▶ [REQUIREMENT 1] In the ECHL forum thread, which goaltender was named to the 2020-21 All-ECHL First Team?
▶ [REQUIREMENT 2] Continue the ECHL forum thread from the point where it stops.

▶ [DOCUMENT SECTION]
#####

In the East, only Florida & Greenville have secured first round appearances (however all that's gonna go). Just 3 points separate Indy, Orlando, South Carolina & Jacksonville; so this last week of the ir-regular season will count for each & all of them. 

Glancing at the League Attendance Report, 3 of the top 6 ticket sellers are in The Sunshine State while Wheeling occupies its tradional spot in bringing up the rear.


----------



## Atlantian

Indy can clinch a spot tonight (6/1) is SC loses in regulation


----------



## JDogindy

Atlantian said:


> Indy can clinch a spot tonight (6/1) is SC loses in regulation




With a 5-1 win over Kansas City, that'll do it. They're in the playoffs!


----------



## JMCx4

> *ALL-ECHL FIRST AND SECOND TEAMS ANNOUNCED*
> 
> 16 hours ago (June 3, 2021)
> 
> The ECHL on Thursday announced its All-ECHL First and Second Teams for 2020-21 as determined in a vote of ECHL coaches, broadcasters, media relations directors and media, who were asked to select a goaltender, two defensemen and three forwards.
> 
> *2020-21 All-ECHL First Team*
> G – Jake Hildebrand, Florida Everblades (39 gp, 23-10-4, 2.41 GAA, .924 save pct.)
> D – Samuel Jardine, Greenville Swamp Rabbits (65 gp, 3g, 40a, 43 pts.)
> D – Les Lancaster, Allen Americans (70 gp, 26g, 35a, 61 pts.)
> F – Anthony Beauregard, Wichita Thunder (62 gp, 22g, 49a, 71 pts.)
> F – Aaron Luchuk, Orlando Solar Bears (69 gp, 27g, 46a, 73 pts.)
> F – John McCarron, Florida Everblades (65 gp, 30g, 37a, 67 pts.) ...
> 
> *2020-21 All-ECHL Second Team*
> G – Evan Buitenhuis, Wichita Thunder (27 gp, 16-6-4, 2.29 GAA, .931 save pct.)
> D – Matt Register, Allen Americans (64 gp, 5g, 46a, 51 pts.)
> D – Dean Stewart, Wichita Thunder (52 gp, 6g, 29a, 35 pts.)
> F – Tyler Coulter, Rapid City Rush (66 gp, 23g, 37a, 60 pts.)
> F – Peter Quenneville, Rapid City Rush (66 gp, 27g, 40a, 67 pts.)
> F – Cole Ully, South Carolina Stingrays (54 gp, 22g, 36a, 58 pts.) ...
> 
> 
> *Read more including All-Star Profiles at: *All-ECHL First and Second Teams announced


----------



## JMCx4

Ladies & gentlemen: "The New Kids On The Ice" ...  


> *ECHL ANNOUNCES 2020-21 ALL-ROOKIE TEAM*
> 
> 02 Jun 2021
> 
> The ECHL on Wednesday announced its All-Rookie Team for 2020-21 as determined in a vote of ECHL coaches, broadcasters, media relations directors and media, who were asked to select a goaltender, two defensemen and three forwards.

#####

▶ [DATA]
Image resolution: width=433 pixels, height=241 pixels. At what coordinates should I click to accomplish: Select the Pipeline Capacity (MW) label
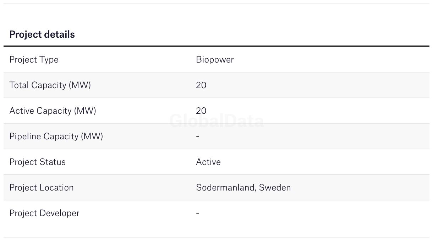(x=56, y=136)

#####

▶ [RIGHT ANSWER 1] Jake Hildebrand of the Florida Everblades.

▶ [RIGHT ANSWER 2]
> 
> A rookie is defined as a player who has played in less than 25 professional games at the “AA” level or higher prior to the start of the current season.
> 
> *2020-21 ECHL All-Rookie Team*
> G – Evan Weninger, Wichita Thunder (29 gp, 16-8-4, 2.65 GAA, .925 save pct.)
> D – Ben Finkelstein, Greenville Swamp Rabbits (33 gp, 11g, 21a, 32 pts.)
> D – Dean Stewart, Wichita Thunder (52 gp, 6g, 29a, 35 pts.)
> F – Matthew Boucher, Utah Grizzlies (56 gp, 23g, 26a, 49 pts.)
> F – Jay Dickman, Wichita Thunder (69 gp, 19g, 28a, 47 pts.)
> F – Joseph Garreffa, Orlando Solar Bears (56 gp, 12g, 28a, 40 pts.) ...
> 
> 
> *Read more including Rookie Accomplishments at:* ECHL announces 2020-21 All-Rookie Team


----------



## Atlantian

First playoff series dates announced: Greenville (2) vs Indy (3)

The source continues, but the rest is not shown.